ÉDITORIAL
Mère Nature, Trump et les Aylmerois
Vendredi dernier, le père d’une amie à ma fille me demandait si je parlerais de Trump dans mon prochain éditorial, enfin, de son annonce de sortir les États-Unis de l’Accord de Paris. Je lui répondis alors que j’évitais de réagir à l’actualité, aux « buzz » divers qui défrayent la chronique. Je préfère prendre un peu de distance, réfléchir, voir si cela en vaut la peine ou pas. Selon moi, l’annonce du président des États-Unis faisait partie de cette dernière catégorie, notamment parce que de toute façon, l’article 28 de l’Accord de Paris prévoit que ce n’est que trois ans après sa date d’entrée en vigueur qu’un pays pourra formellement s’en retirer et qu’il faudra encore attendre un an afin que cela soit effectif. Cet effet d’annonce visait la base électorale de Trump tout simplement. Qu’ajouter?

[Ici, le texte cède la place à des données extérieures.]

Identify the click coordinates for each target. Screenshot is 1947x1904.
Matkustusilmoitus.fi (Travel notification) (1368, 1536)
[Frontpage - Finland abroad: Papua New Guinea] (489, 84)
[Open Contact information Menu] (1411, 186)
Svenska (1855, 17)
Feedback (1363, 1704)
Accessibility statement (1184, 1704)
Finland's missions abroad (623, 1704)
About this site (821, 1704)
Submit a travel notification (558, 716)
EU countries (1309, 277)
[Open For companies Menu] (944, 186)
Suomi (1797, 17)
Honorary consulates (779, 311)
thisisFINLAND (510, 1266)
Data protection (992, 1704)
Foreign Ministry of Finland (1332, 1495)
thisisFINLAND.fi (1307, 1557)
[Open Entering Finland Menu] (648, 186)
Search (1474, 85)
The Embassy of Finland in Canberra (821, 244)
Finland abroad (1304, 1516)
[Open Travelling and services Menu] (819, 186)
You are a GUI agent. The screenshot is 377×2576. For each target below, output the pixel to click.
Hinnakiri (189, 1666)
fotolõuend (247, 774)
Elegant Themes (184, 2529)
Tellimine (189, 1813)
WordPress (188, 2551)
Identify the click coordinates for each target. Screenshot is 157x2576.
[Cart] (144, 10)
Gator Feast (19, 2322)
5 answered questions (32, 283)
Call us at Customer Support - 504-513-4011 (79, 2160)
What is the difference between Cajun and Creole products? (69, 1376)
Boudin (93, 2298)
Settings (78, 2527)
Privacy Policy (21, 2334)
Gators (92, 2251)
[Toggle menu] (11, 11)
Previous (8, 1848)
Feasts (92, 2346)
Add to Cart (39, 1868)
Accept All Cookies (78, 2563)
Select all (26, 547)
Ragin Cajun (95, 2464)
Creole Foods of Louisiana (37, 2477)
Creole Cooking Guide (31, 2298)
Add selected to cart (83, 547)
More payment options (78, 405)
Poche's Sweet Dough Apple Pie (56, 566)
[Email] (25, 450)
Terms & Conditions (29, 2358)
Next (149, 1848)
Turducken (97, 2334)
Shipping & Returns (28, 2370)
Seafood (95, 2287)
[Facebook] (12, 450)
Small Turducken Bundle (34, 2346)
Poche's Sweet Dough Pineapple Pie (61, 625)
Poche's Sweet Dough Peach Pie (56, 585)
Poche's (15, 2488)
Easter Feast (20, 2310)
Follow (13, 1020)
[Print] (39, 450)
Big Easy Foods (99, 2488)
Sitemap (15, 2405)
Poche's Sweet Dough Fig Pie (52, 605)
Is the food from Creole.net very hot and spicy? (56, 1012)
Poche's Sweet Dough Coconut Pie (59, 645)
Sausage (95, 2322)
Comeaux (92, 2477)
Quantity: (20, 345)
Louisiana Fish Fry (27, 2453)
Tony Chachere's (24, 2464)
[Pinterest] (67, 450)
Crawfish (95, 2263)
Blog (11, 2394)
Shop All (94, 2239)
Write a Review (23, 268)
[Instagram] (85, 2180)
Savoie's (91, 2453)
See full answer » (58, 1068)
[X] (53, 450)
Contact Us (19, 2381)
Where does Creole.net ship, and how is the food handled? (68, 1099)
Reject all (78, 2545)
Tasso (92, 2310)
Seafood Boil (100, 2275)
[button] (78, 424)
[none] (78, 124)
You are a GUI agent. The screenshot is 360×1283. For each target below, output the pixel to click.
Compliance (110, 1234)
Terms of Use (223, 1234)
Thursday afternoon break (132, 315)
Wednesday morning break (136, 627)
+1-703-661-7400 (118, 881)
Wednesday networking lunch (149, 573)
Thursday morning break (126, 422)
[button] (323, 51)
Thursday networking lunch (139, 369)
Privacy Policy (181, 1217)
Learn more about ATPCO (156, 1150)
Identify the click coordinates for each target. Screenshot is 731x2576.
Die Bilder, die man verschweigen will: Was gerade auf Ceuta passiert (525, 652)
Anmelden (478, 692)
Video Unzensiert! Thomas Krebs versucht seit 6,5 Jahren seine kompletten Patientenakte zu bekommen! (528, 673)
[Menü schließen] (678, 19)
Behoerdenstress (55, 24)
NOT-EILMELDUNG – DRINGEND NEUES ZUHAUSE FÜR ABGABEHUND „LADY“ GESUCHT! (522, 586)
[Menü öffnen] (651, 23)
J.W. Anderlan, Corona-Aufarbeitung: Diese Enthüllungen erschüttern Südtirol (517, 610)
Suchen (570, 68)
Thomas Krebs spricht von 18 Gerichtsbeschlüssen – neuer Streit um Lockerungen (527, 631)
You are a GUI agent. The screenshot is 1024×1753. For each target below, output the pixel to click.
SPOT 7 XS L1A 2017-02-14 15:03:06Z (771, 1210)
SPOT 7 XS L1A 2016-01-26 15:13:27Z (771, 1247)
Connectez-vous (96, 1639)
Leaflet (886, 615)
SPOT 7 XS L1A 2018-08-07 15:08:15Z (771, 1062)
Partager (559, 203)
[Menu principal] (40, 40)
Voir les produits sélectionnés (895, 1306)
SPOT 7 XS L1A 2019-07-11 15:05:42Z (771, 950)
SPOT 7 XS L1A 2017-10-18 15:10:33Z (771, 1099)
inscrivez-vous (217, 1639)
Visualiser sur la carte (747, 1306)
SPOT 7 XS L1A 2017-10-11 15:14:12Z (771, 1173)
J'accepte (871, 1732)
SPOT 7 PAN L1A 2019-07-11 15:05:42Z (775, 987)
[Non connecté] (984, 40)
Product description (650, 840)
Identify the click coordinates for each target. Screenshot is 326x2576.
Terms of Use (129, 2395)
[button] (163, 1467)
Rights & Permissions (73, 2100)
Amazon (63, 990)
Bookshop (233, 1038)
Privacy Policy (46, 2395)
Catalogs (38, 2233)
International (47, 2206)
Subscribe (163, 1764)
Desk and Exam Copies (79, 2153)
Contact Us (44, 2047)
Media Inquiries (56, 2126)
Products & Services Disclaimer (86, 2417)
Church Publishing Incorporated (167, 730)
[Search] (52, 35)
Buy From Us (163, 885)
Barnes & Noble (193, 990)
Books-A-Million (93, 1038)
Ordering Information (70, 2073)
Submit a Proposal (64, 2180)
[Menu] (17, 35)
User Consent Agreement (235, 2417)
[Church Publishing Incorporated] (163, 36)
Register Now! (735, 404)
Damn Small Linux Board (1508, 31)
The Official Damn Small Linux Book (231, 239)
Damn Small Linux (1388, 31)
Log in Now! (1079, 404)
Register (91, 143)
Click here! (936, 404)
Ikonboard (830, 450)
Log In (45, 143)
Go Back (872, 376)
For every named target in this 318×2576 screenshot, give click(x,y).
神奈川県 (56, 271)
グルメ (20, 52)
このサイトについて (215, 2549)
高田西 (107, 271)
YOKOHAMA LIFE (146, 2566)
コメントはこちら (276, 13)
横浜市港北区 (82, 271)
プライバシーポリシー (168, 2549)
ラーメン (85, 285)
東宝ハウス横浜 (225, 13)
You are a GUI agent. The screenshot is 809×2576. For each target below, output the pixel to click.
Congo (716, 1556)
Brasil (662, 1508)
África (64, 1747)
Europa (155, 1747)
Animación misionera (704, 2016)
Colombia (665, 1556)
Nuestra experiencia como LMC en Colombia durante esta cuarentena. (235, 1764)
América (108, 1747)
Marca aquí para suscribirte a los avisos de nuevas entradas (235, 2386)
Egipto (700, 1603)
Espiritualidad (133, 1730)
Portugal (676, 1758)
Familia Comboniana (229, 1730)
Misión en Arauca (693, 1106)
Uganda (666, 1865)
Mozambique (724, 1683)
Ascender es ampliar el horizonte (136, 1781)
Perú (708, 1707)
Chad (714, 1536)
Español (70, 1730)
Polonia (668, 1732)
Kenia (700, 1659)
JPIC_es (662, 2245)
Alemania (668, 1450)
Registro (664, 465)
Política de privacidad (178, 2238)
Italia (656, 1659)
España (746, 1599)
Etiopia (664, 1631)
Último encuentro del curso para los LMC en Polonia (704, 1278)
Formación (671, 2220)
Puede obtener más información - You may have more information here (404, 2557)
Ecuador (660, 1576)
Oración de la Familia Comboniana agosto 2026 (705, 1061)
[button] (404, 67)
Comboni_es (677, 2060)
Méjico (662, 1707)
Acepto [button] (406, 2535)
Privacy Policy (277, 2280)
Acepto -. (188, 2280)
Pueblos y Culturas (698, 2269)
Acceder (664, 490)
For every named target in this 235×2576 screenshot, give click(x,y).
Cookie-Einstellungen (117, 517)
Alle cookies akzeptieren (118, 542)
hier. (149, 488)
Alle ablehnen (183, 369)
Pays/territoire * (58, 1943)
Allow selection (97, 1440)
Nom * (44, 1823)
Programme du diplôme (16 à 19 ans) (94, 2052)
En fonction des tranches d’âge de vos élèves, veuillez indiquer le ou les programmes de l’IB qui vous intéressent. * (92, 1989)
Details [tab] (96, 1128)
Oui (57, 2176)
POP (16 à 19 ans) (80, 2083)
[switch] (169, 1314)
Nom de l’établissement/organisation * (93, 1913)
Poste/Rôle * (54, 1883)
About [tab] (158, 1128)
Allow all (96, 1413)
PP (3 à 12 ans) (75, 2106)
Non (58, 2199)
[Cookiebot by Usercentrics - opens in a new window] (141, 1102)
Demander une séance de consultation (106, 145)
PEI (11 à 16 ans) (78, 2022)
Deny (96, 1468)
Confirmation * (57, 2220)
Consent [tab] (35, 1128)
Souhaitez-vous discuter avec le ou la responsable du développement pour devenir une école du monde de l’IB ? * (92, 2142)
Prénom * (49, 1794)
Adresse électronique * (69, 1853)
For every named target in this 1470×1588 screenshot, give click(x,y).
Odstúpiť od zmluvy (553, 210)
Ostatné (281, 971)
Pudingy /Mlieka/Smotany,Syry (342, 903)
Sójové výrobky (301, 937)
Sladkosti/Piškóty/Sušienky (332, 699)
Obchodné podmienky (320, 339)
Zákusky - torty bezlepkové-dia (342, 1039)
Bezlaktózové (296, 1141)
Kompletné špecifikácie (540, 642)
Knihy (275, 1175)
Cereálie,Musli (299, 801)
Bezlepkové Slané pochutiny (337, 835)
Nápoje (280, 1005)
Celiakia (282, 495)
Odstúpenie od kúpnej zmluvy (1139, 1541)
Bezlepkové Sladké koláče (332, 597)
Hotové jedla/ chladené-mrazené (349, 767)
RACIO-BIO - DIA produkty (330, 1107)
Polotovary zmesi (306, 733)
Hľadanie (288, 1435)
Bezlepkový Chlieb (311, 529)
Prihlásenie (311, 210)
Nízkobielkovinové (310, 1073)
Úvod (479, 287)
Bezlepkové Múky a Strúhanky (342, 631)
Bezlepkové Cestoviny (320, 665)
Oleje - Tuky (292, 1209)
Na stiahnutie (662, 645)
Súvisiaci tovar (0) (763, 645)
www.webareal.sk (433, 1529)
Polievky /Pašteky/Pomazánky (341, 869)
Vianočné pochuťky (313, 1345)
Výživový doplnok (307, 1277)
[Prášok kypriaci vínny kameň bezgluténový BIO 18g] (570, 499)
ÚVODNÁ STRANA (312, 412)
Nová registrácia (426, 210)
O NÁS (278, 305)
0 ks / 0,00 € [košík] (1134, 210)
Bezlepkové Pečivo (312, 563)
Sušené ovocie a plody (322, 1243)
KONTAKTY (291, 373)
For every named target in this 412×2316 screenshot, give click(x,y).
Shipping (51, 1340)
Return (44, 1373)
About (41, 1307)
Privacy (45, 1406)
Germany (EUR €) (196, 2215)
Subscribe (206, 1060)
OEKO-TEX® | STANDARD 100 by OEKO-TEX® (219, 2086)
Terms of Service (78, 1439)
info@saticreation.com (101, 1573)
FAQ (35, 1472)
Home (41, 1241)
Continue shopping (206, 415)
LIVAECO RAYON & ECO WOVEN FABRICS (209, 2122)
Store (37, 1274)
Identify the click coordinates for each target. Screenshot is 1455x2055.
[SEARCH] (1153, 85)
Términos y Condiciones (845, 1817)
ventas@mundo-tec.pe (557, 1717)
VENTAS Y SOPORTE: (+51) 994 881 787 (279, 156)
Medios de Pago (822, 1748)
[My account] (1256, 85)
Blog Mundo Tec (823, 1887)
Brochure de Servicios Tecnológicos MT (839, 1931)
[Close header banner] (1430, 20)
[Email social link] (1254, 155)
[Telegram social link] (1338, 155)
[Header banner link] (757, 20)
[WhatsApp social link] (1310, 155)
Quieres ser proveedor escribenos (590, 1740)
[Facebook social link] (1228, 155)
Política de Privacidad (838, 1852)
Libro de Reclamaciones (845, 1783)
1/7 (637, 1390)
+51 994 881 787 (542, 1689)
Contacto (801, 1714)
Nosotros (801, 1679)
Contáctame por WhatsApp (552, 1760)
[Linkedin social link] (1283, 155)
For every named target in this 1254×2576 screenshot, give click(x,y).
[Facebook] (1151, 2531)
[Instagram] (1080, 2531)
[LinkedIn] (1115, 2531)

En revanche, parler de notre relation à la Nature (vous noterez le n majuscule) m’est apparu intéressant. D’autant plus que j’en parlais il y a peu à mes élèves, tout en lisant Vendredi ou la vie sauvage, la version philosophique pour les ados du fameux Robinson Crusoé de Daniel Defoe. Dans cette mouture, après une grave dépression et une fois qu’il a compris qu’il ne partira jamais de son île, Robinson décide de se reprendre en main. Il repart de zéro et élabore progressivement des lois, une organisation sociale et économique, telle qu’il les a connues avant son naufrage. C’est incroyable, impressionnant… et vain. En effet, un peu plus tard, cette belle société matérialiste, fondée sur l’exploitation (rationnelle) des ressources, va disparaître et il va devoir recommencer, mais sur des bases nouvelles, avec pour compagnon Vendredi, un indigène qui ne fonctionne pas comme lui. Ces deux personnages offrent le portrait de deux visions opposées de la relation à la Nature.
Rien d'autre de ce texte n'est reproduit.